The ultimate guide for first-time buyers

Let’s face facts; purchasing real estate as a first-time buyer in the UK is arguably harder than it has ever been.

According to Nationwide, the average UK house price peaked above £260,000 for the first ever time in February, reaching £260,230 having soared by a staggering £30,000 during the previous 12 months.

At the same time, inflation soared to 6.2% in the 12 months to February 2022, the highest CPI 12-month increase since January 1997. 

In this article, we’ve created an effective guide to buying your first home and navigating some of the challenges mentioned above.

Getting a mortgage and raising a deposit

Unless you have huge cash reserves (in which case, lucky you), you’ll need a mortgage to successfully purchase a new home.

This is a secured lending agreement between you and a qualified lender, with the property used as collateral against the amount borrowed. However, it’s hard to secure a 100% mortgage in the current climate, so you’ll also need to commit some upfront cash in the form of a deposit. 

As you can imagine, the more you can save as a deposit, the less you’ll need to borrow through a secured mortgage. This can reduce your total borrowing and the amount of interest repayable over time, so being diligent and saving can really help you to reap rewards.

You’ll need to save at least 10% when securing a mortgage, while a deposit of 20% or above can really help to deliver long-term savings.

Budgeting for the costs of buying a home

In addition to the mortgage and its associated arrangement and booking costs, there’s a raft of other expenses to consider when buying a home for the first time.

Many of these are operational in nature, including fees for conveyancing solicitors, like those from the Geelong Entry Conveyancing team, valuation fees, detailed property surveys, and removals.

Then there’s stamp duty, which is a tax that’s levied on single property purchases and varies depending on property values. You won’t pay any stamp duty at all on home’s priced £125,000 or under, for example, while those valued between £125,000 and £250,000 will be charged a levy of 2% overall. 

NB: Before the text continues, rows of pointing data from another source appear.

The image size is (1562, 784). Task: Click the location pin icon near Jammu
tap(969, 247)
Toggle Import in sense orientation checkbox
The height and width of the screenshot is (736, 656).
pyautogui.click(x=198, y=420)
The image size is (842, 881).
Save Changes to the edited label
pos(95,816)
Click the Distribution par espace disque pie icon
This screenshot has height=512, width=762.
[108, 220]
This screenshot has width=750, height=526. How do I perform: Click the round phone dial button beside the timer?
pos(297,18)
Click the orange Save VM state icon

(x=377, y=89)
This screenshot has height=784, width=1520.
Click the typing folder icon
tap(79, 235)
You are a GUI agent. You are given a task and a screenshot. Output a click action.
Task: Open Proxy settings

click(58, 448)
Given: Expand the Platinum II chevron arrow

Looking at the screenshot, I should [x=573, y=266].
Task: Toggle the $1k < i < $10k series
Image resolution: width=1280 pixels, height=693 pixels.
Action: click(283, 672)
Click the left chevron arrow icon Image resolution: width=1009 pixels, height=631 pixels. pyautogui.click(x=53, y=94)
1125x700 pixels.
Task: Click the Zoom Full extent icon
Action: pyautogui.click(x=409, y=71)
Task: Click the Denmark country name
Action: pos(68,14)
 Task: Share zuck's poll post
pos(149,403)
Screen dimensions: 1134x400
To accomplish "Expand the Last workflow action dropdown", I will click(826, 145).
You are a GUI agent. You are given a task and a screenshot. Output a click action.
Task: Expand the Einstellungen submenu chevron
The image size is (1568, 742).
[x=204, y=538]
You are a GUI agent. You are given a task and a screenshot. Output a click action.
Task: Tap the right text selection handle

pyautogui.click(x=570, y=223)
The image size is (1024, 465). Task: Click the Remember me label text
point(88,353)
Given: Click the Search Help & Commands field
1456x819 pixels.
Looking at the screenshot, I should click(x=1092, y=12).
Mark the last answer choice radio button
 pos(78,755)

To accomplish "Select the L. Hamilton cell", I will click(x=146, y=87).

This increases incrementally (peaking at 12% above £1.5 million), so you’ll need to factor this in when planning your purchase.

Finding your home

When it comes to finding your dream home, you’ll need to operate comfortably within your budget and identify viable properties within a chosen catchment area.

So, if you’re a first-time buyer looking for a home in Birmingham, you should consider a shortlist of potential properties while appraising them on factors such as value for money, space, local amenities and transportation links.

You can then make an informed decision and make an initial offer, before either entering into a period of negotiation or having your bid accepted and waiting for the vendors to move out or complete their part of the chain.

We’d just recommend patience at this stage, as negotiating an agreeable offer and processing transactions can be time-consuming and fraught with potential risks.